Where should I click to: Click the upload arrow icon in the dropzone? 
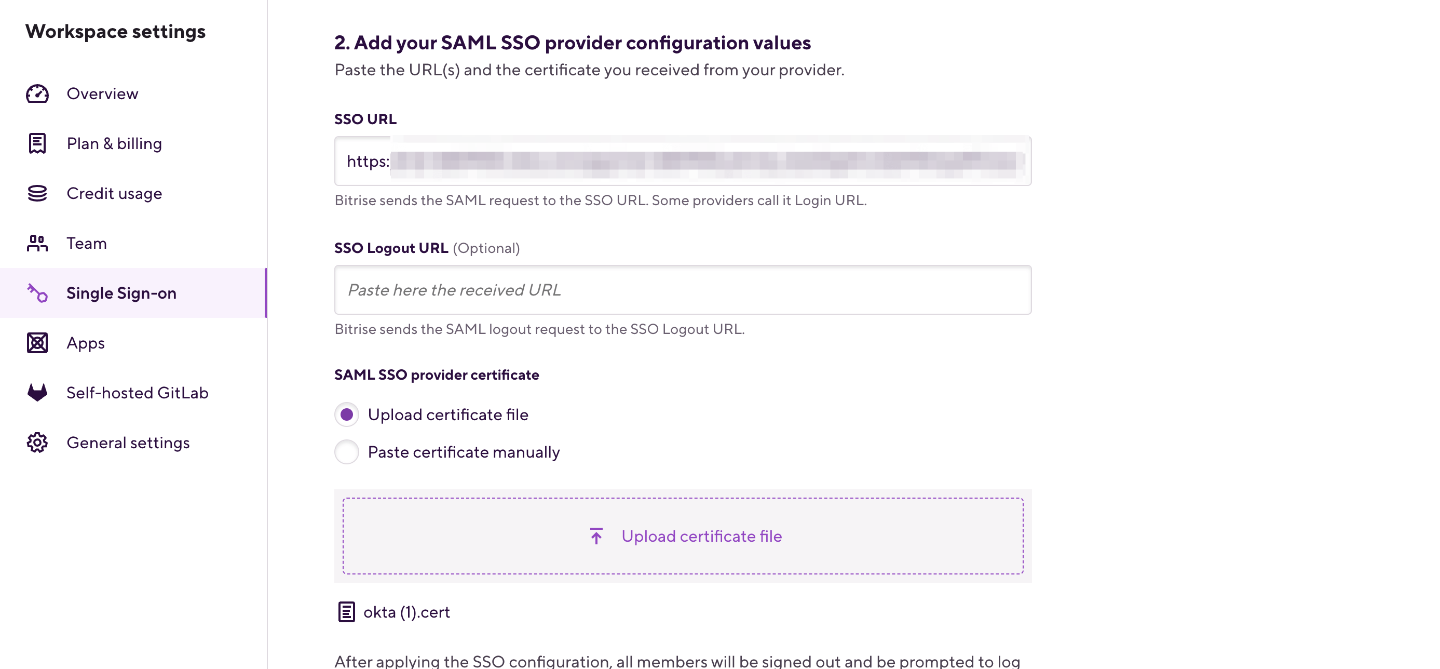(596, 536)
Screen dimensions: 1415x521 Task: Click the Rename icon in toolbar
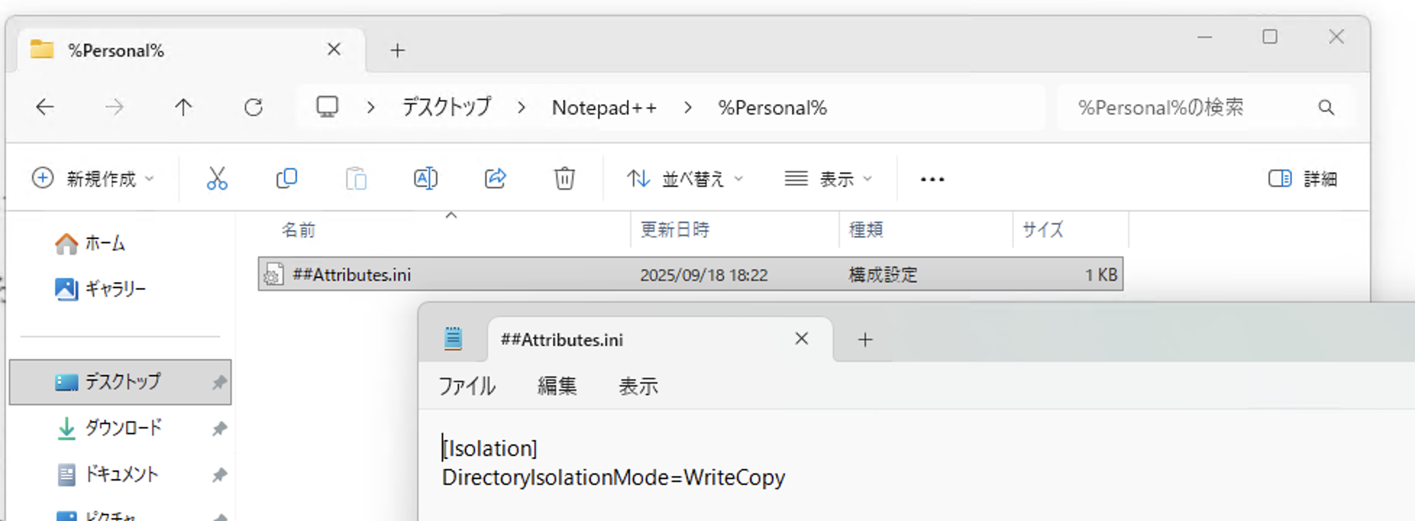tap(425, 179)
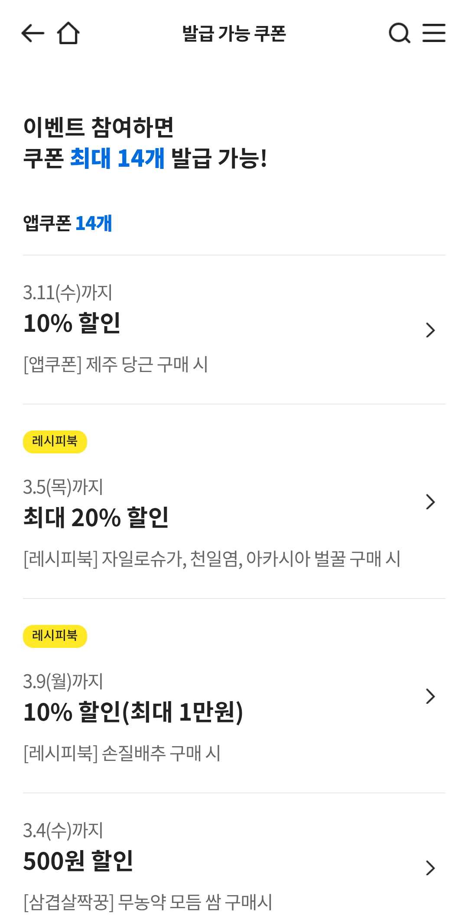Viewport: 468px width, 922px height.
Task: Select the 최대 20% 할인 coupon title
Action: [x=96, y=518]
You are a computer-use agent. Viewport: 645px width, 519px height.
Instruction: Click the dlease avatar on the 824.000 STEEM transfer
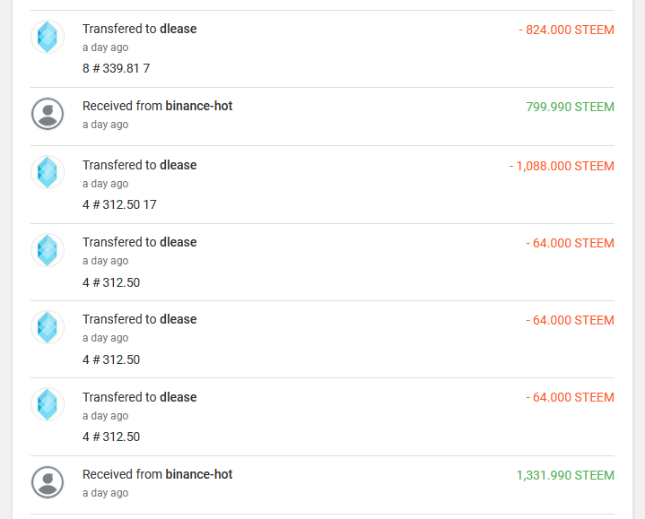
...
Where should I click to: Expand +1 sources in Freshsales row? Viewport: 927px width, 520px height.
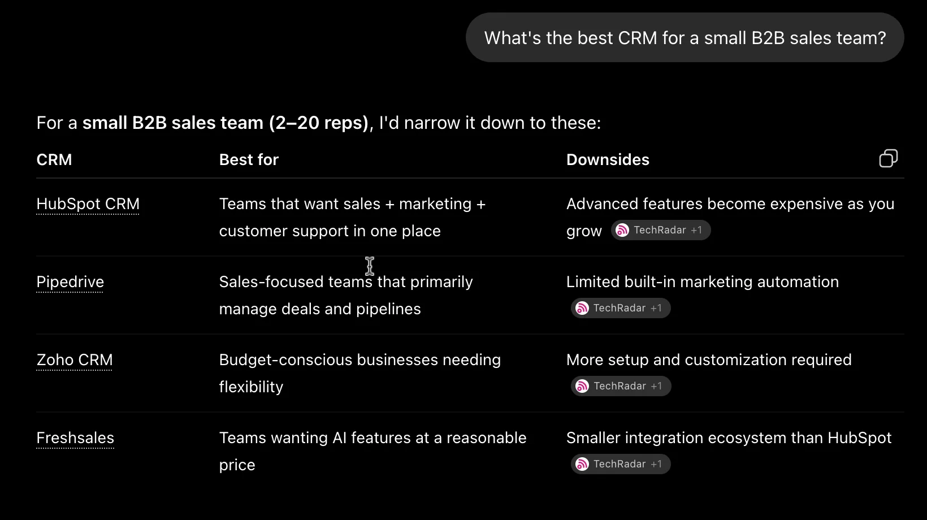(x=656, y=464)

DIRECTIONS
Please rewrite the items from the line with "Where should I click to: Click" through the line with "Action: [x=96, y=518]", swapping "upload arrow icon" for "cloud icon" and keeping everything else the same. Omit the pictures from your answer.

EXERCISE ANSWER
Where should I click to: Click the cloud icon in the dropzone? 
(596, 536)
Screen dimensions: 1415x521 Task: Click the Rename icon in toolbar
tap(425, 179)
Viewport: 468px width, 922px height.
Task: Select the 최대 20% 할인 coupon title
Action: [x=96, y=518]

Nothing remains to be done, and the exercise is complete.